**What the task requires:**
Go through the material and copy every line in which "computer" appears.

────────────────────

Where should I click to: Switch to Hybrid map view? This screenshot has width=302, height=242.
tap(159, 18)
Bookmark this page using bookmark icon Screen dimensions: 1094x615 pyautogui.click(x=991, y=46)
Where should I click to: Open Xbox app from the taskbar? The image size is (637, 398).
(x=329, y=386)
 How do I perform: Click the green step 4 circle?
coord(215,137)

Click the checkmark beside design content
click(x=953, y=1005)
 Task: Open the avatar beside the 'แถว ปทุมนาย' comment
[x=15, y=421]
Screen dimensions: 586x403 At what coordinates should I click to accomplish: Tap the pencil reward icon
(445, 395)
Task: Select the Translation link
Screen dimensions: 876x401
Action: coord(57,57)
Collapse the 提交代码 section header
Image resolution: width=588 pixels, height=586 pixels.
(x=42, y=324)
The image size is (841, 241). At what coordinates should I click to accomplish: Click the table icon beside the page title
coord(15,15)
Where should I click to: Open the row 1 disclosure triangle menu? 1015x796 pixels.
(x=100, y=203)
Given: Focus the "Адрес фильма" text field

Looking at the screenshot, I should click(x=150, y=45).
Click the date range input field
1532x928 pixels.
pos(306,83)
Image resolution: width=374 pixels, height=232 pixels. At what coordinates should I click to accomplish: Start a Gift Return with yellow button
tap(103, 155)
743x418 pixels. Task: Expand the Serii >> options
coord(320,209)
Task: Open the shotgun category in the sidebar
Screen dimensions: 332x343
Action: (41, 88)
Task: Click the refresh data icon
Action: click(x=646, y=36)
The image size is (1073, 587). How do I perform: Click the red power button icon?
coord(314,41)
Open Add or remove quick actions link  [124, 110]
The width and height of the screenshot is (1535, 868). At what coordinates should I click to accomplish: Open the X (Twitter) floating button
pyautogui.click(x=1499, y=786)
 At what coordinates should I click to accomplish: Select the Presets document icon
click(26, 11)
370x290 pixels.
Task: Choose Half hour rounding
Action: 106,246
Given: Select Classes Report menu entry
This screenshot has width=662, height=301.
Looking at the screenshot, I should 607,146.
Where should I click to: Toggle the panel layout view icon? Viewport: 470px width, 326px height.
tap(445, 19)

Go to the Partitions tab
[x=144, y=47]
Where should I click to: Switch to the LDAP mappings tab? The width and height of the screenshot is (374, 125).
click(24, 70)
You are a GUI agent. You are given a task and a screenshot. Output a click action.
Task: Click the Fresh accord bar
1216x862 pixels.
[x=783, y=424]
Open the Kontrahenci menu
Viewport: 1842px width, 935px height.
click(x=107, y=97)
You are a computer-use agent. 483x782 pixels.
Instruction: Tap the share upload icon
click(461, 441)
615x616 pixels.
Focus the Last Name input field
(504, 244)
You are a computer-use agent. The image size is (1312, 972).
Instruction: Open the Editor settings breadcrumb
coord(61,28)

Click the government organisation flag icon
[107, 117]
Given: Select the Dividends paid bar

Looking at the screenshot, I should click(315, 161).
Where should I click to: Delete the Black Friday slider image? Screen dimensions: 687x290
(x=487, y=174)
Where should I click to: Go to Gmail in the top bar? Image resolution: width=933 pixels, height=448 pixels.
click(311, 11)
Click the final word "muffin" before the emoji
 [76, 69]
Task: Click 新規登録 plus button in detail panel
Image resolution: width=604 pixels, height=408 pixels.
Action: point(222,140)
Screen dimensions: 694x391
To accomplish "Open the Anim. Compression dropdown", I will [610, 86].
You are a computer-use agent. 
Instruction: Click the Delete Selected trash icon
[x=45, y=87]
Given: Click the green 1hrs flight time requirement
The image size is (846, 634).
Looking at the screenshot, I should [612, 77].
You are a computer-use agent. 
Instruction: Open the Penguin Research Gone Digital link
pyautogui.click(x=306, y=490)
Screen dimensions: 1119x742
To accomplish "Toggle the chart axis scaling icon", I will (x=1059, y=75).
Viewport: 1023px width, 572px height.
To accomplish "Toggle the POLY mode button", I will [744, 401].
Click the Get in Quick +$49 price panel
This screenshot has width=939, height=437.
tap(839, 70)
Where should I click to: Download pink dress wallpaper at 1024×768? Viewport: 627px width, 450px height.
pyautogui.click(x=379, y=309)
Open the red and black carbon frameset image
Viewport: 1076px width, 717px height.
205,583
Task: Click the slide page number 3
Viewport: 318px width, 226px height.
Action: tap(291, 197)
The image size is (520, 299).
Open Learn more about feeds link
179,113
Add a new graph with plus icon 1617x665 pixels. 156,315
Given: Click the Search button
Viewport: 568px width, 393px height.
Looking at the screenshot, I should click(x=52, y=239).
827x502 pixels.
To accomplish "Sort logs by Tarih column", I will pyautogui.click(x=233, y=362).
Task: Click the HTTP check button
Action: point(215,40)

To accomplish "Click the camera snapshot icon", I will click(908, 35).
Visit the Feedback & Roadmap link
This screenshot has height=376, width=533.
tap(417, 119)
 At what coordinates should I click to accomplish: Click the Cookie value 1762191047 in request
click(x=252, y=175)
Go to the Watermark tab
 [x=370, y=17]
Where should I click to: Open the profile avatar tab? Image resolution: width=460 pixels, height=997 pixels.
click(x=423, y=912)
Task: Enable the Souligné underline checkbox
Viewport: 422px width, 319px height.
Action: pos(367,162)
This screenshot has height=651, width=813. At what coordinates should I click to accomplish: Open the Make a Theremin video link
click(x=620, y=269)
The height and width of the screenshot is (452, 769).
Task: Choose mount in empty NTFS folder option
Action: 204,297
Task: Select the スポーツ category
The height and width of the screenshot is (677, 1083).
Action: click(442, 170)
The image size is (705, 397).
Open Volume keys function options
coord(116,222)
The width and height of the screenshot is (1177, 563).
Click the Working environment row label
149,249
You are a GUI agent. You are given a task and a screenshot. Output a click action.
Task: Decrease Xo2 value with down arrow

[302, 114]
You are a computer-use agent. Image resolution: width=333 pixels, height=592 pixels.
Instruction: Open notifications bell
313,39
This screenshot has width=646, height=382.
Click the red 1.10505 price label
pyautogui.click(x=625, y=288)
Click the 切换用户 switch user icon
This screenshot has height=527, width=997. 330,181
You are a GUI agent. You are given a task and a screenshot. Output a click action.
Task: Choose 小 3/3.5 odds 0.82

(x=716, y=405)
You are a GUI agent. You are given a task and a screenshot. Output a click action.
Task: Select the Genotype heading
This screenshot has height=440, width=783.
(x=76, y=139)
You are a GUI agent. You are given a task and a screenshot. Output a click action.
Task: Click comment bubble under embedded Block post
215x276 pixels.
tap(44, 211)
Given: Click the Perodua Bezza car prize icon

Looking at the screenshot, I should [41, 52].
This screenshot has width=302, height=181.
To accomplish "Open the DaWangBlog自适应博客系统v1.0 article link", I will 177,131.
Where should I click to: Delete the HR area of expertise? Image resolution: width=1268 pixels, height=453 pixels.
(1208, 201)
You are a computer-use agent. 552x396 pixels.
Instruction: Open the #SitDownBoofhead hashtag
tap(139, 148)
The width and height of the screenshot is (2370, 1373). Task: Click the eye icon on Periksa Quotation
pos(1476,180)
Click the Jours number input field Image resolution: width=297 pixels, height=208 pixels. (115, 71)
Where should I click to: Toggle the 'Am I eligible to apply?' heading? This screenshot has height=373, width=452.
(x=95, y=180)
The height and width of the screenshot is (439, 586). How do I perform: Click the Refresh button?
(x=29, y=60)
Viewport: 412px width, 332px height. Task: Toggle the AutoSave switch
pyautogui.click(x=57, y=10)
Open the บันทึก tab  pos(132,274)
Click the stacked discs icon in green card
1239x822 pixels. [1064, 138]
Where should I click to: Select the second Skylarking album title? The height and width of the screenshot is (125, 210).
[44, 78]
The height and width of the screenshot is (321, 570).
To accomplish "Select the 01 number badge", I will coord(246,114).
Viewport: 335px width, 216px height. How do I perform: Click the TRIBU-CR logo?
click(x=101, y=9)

────────────────────

**Exercise result:**
You are a computer-use agent. 483x782 pixels.
You are a computer-use agent. The image size is (1312, 972).
You are a computer-use agent. 
You are a computer-use agent. 
You are a computer-use agent. Image resolution: width=333 pixels, height=592 pixels.
You are a computer-use agent. 552x396 pixels.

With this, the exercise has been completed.